İshak Çelebi Kimdir, Hayatı, Eserleri, Edebi Kişiliği, Hakkında Bilgi

Kılıçzade İshâk Çelebi (ö. 943/1537) Osmanlı tarih yazıcılığının önemli eserlerinden olan Selimnâme adlı kitabıyla tanınan divan sairi.

Üsküp’te büyük bir ihtimalle 869’da (1464-65) doğdu. Kılıç ustası İbrahim Efendi’nin oğlu olduğu için Kılıççızâde di­ye tanındı. Üsküpte başladığı öğrenimini Edirne’de Kara Bâlî’nin yanında tamam­layıp ilmiye sınıfına girdi. Önce Serez (Si­roz), ardından Edirne’de İbrahim Paşa ve Üsküp’teki İshak Paşa medreselerine mü­derris oldu. Mısır seferinden sonra 923-924 (1517-1518) kışını geçirmek üzere Şam’da ikamet ederken Yavuz Sultan Selim’e musâhiblikiçin Galata Kadısı Bur­salı Nihâlî Cafer Çelebi ve Mihaliç Kadısı Bozan’la birlikte Suriye’ye gönderildi. An­cak bazı davranışlarından dolayı üçü de musâhibliğe kabul edilmedi. İshak Çelebi, tekrar eski vazifesine dönerek Bursa Kap­lıca (Hudâvendigâr) ve İznik’teki Orhan Gazi medreselerinin ardından 933’te (1526-27) Edirne Dârülhadisi’ne ve 937′-de (1530-31) İstanbul Sahn-ı Semân mü­derrisliğine getirildi. 942 (1536) yılında kadı tayin edildiği Şam’da bir yıl sonra öldü. Hastalığı sırasında vefatı için, “Gelicek hâlet-i nez’a dedi târihini İshak  Yö­neldim cânib-i Hakk’a başı açık yalınayak” beytini tarih düşürmüş, vasiyeti gereği Şam civarında bulunan Kubûrü’s-sâlihîn’e defnedilmiştir.

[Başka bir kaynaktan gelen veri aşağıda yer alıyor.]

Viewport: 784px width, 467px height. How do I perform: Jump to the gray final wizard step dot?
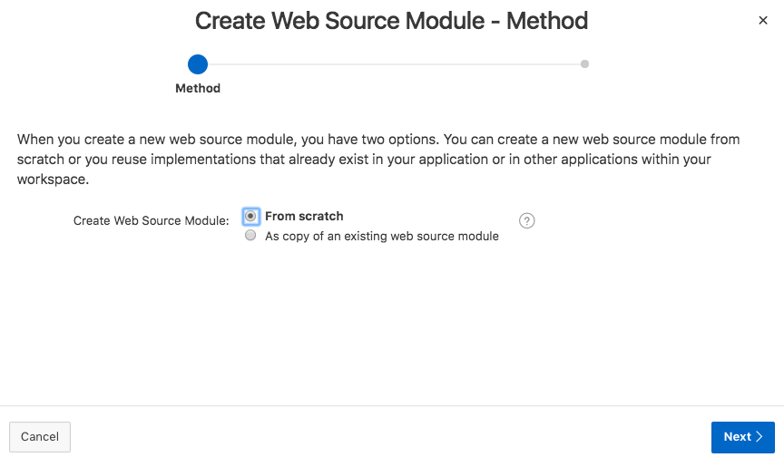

Yavuz Sultan Selim ve Kanunî Sultan Süleyman gibi iki büyük hükümdarın tak­dir ve iltifatına mazhar olarak dârülhadis ve Sahn-ı Semân müderrislikleri gibi önemli görevlere getirilen İshak Çelebi şöhret ve gösterişe fazla itibar etmeme­siyle tanınmıştır. Hoşsohbet, güler yüz­lü, mizah ve latifeden hoşlanan kişiliği ile çevresinde sevilip aranan bir insan olarak takdir edildiği gibi derbeder yaşayışı ve bazı serbest hareketleri yüzünden ten­kitlere de hedef olmuştur. Hasan Çelebi onun, kırk yaşına gelince yaşadığı harâbâtî hayattan tövbe etmiş ve buna “tübtü ilallah” [909/1503-1504 Allah’a yöneldim] İbaresiyle tarih düşürmüş olduğunu kay­deder. Aynı zamanda şair olarak ün kaza­nan İshak Çelebi’nin şairliği Sehî, Latîfî, Âşık Çelebi ve Hasan Çelebi gibi tezkire yazarları tarafından övülmüştür. Divan şiirinde Necâtî Bey ve çağdaşlarıyla baş­layan, Türkçe kelime ve deyimleri birkaç anlamıyla beyte yerleştirerek sanat gös­terme işini İshak Çelebi de şiirlerinde us­taca gerçekleştirmiş, biraz da bu yüzden coşkulu, canlı, içten söylediği şiir ve ga­zelleri çok sevilmiştir. Ayrıca manzumele­rine XVI. yüzyıl Osmanlı aydınlarının alış­kanlıkları, zevkleri ve sosyal görüşleriyle kendi duygularını ve hayat anlayışını da yansıtmış, şiirlerinde dost sohbetlerini, aşk maceralarını ve mahallî hayatı dile getirmiştir.